Nazwa imprezy: Tropem Wilczym. XI Bieg Pamięci Żołnierzy Wyklętych
Czas: 5 marca 2023, start o 12:40, niedziela.
Miejsce: Biała Podlaska, ul. Prosta
Dystans: 5 km.
Trasa: Asfalt (głównie), trochę kostki brukowej. Płasko. 2 pętle
Pogoda: około 3 stopni, słonecznie, silny wiatr.
Uczestnicy: 60 osób (46 mężczyzn, 14 kobiet)
Mój czas: 00:19:41 (brutto i netto)
Miejsce OPEN: 12
Wrażenia
Po podleczeniu złamania ręki zacząłem się trochę więcej ruszać, ale zacząłem zbyt raptownie i złapałem kontuzję łydki. Na 3 tygodnie był szlaban na bieg, w sumie i dobrze, bo miałem sporo do pisania (bawię się ostatnio coraz więcej w różne artykuły). Przed biegiem wyszedłem ze 3 razy na trening truchtany. Ta piątka miała być pierwszym biegiem szybszym po kontuzji.

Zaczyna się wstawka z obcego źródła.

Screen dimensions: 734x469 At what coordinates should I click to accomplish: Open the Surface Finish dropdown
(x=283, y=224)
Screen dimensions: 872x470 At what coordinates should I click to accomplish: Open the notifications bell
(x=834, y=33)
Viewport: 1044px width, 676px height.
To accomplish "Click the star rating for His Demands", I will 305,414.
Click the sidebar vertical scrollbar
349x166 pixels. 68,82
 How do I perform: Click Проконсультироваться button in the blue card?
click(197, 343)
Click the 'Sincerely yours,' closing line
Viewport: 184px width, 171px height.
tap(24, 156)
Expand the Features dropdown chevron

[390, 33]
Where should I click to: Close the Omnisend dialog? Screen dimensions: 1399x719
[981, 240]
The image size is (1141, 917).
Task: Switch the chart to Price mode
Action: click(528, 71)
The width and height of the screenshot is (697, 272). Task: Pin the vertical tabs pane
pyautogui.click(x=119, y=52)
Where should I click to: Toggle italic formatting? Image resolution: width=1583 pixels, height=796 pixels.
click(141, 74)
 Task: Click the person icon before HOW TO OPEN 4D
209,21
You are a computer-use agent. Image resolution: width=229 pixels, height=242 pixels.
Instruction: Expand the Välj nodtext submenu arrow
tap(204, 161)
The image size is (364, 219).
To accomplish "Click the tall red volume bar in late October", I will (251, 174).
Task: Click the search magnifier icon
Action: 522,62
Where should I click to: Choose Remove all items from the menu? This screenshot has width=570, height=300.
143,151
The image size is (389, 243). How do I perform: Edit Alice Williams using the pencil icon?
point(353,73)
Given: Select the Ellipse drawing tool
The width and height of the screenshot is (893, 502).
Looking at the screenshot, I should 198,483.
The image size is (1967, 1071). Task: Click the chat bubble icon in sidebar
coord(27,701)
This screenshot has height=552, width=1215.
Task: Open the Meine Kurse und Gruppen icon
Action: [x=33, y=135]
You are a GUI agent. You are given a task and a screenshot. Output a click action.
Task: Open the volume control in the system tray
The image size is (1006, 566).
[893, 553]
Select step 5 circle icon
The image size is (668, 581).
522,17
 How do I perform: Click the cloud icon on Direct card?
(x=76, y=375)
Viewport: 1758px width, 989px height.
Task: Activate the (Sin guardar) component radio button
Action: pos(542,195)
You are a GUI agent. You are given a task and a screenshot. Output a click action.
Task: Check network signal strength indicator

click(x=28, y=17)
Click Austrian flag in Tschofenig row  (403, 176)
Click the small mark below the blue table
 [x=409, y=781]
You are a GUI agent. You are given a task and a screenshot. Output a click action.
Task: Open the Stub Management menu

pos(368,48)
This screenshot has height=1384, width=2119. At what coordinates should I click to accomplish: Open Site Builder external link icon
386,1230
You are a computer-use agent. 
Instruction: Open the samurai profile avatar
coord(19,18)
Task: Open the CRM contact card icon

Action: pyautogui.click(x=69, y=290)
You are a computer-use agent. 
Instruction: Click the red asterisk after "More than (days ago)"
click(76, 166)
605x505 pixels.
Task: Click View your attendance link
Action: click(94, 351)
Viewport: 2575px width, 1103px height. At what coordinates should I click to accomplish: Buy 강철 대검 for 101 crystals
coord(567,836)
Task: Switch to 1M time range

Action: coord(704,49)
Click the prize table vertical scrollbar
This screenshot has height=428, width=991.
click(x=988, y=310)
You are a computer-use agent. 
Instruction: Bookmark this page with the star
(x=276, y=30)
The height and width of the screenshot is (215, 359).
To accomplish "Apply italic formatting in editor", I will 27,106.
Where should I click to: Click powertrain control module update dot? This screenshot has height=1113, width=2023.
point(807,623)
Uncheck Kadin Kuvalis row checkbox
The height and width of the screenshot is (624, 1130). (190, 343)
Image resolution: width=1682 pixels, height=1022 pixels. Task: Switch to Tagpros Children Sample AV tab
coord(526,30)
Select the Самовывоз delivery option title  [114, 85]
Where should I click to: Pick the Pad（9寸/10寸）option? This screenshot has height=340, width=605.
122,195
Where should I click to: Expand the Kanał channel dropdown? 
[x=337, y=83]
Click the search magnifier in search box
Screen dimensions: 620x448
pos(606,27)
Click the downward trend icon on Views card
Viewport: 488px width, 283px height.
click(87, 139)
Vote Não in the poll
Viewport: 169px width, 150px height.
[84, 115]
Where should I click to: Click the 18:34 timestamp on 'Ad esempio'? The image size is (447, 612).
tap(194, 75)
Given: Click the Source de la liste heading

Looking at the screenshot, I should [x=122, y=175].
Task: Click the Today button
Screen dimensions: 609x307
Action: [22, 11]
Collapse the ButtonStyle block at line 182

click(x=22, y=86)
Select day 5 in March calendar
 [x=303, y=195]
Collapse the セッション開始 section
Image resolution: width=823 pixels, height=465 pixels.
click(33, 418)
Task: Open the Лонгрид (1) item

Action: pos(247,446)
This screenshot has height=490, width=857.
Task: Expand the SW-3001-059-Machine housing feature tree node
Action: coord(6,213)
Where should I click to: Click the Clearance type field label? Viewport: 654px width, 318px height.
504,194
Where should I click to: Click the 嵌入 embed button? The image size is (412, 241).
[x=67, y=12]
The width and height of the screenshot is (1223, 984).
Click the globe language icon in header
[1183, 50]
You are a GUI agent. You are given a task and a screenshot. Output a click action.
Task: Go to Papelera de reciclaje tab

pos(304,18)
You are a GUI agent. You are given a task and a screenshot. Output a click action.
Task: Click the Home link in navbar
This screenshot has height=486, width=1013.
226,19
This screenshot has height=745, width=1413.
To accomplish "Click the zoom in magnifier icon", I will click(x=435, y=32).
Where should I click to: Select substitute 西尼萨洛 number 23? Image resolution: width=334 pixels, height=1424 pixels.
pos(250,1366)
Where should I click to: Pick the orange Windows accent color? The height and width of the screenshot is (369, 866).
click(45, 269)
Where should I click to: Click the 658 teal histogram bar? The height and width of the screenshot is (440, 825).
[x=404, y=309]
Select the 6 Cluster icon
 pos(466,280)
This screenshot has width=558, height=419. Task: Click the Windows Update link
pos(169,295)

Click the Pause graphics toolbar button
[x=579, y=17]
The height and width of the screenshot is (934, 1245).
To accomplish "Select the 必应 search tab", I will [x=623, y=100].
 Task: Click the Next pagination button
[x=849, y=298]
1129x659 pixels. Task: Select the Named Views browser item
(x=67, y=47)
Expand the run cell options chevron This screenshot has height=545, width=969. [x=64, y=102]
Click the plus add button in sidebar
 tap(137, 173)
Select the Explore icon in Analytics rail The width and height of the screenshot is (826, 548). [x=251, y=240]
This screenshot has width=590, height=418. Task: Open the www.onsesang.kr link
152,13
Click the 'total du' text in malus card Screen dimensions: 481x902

Czułem się dobrze. Pogoda niezbyt sprzyjająca, bo chłodno i wietrznie, ale lepiej niż jeszcze dzień wcześniej. Najpierw rundka honorowa z uczniami ku pamięci antykomunistycznych partyzantów, potem już przebieżki, trochę rozciągania i start.
Na początku drugiego okrążenia ciut zwolniłem powyżej 4:00 na kilometr i pyknął mnie jakiś gość. Trudno. Widać trzymał równe tempo i był lepiej przygotowany. A potem? Potem zaczęła się do mnie dobierać pierwsza wśród kobiet. Jakaś młoda i zgrabna, jak to biegaczka. Wyprzedziła, wyskoczyła na metr-dwa, a na Placu Wolności zrównaliśmy się i z kolei ja wyprzedziłem. Trzymała się tuż za mną więc na Prostej, jak już było widać metę to przyśpieszyłem z 10-15 sekund na kilometrze. Wbiegłem 12-ty OPEN.
Wyszło jak wyszło. Jestem całkiem zadowolony. Kontuzja łydki się nie odezwała. Czas poniżej 20 minut na 5 km pozwala mieć nadzieję, że znowu będzie forma rosła. Było całkiem fajnie.
Dziękuję organizatorom i dziękuję fundacji Wolne Dźwięki za audiobooka o „Ince”, którego mogę sobie w ramach pakietu startowego ściągnąć i posłuchać.